Лимас, казалось, скучал.

– Но Мундт со всем этим неплохо справлялся. И прекрасно проявил себя.

– Да, я слышал. Он даже сумел убить парочку людей.

– Вы слышали и об этом?

– От Петера Гийома. Он участвовал в операции вместе с Джорджем Смайли. Мундт едва не прикончил и самого Смайли.

– Операция по делу Феннана, – задумчиво произнес Фидлер. – Удивительно все-таки, что Мундту удалось улизнуть от вас, правда?

– Да, удивительно.

– Кто бы мог поверить, что сотрудник иностранной компании, чьи данные имеются в досье британского МИДа, может переиграть всю британскую службу безопасности.

– Насколько мне известно, они не особенно старались поймать его.

Фидлер застыл на месте.

– Как вы сказали?

– Петер Гийом говорил мне, что поимка Мундта не входила в их планы, вот и все, что я знаю. У нас тогда была другая структура управления: Советник, а не Оперативный Контролер. Советника звали Мастон. Как сказал Гийом, Мастон с самого начала слишком переусердствовал с этим делом Феннана. Петер объяснил мне, что, если бы они схватили Мундта, поднялся бы страшный шум.
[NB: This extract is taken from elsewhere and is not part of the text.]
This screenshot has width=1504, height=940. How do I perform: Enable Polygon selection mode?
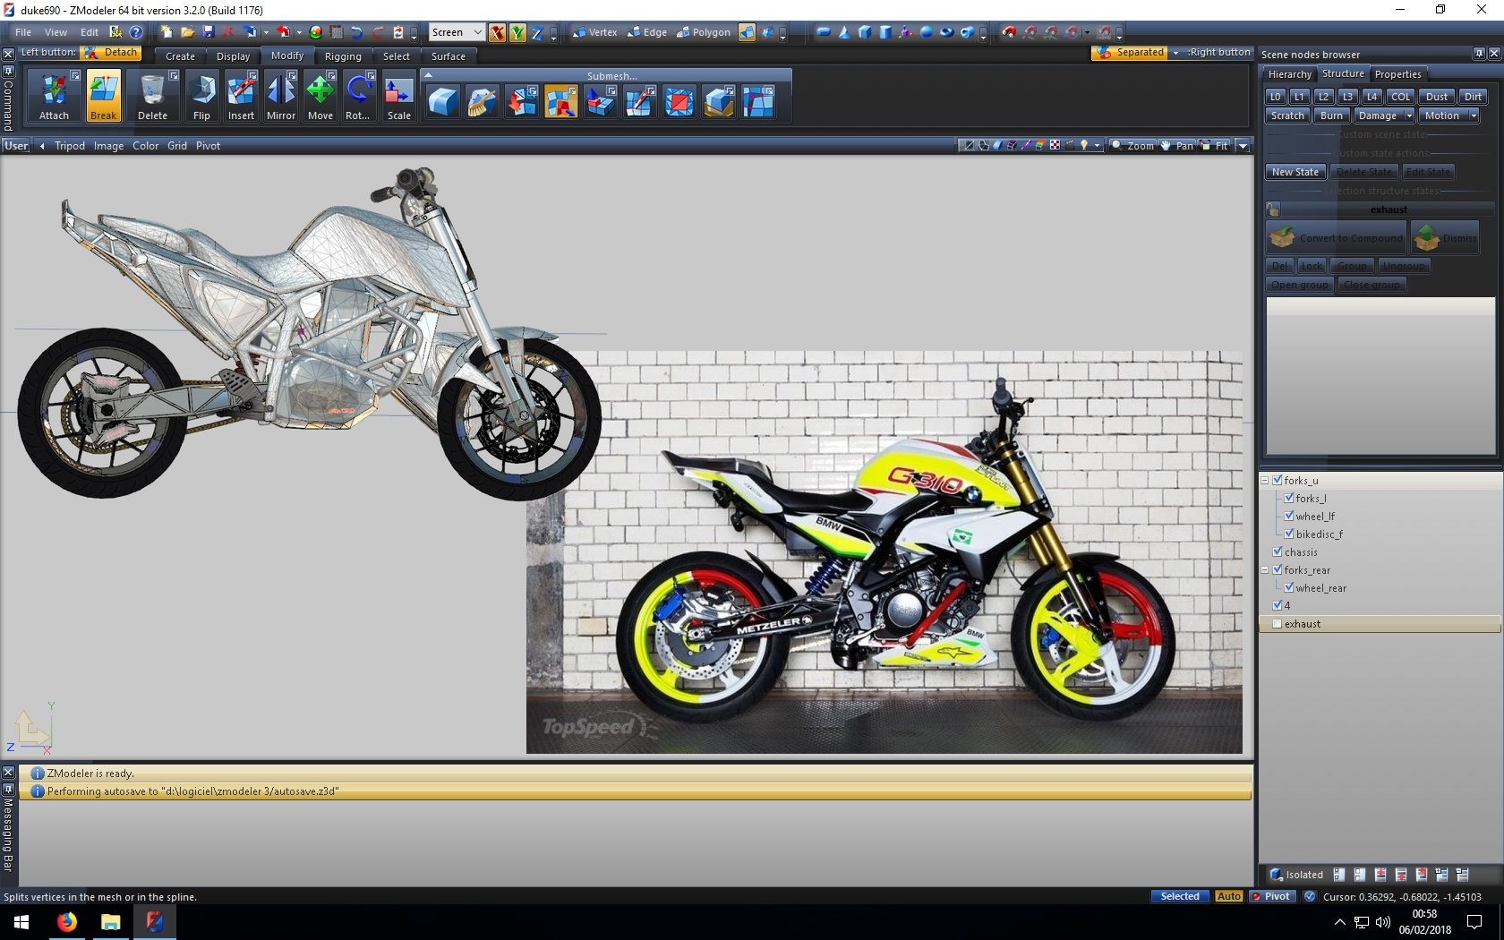pos(704,32)
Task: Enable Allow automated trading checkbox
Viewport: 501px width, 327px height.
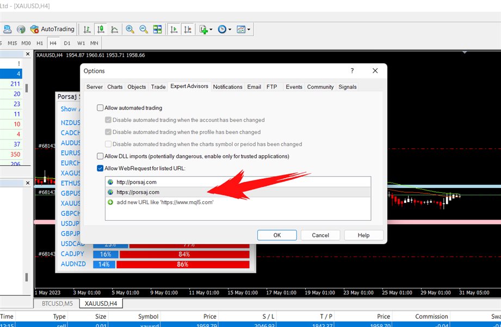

Его пришлось бы судить и, наверное, вешать. И шум вокруг этого процесса мог погубить всю карьеру Мастона. Петер не знал, как именно там все происходило, но божился, что настоящей охоты на Мундта не было.

– Вы уверены в этом? Уверены, что Гийом выразился именно так: настоящей охоты на Мундта не было?

– Разумеется, уверен.

– А Гийом никогда не высказывал своих догадок по поводу того, почему они позволили Мундту уйти?

– Что вы имеете в виду?

Фидлер молча покачал головой, и они пошли дальше по тропе.

– Сталелитейная миссия была прикрыта сразу после дела Феннана, – сказал он чуть погодя. – Вот почему я не поехал в Англию.

– Мундт, должно быть, сумасшедший. Можно надеяться ускользнуть после убийства на Балканах или у вас, но не в Лондоне.

– И все-таки ему это удалось, правда? – быстро подхватил Фидлер. – И он недурно потрудился.

– Навербовал людей вроде Кифера и Эша? Ну, уж извините!

– Баба Феннана была у них на крючке задолго до скандала.

Лимас лишь пожал плечами.

– Скажите-ка мне вот что, – продолжил разговор Фидлер. – Карл Римек, кажется, один раз виделся с Контролером?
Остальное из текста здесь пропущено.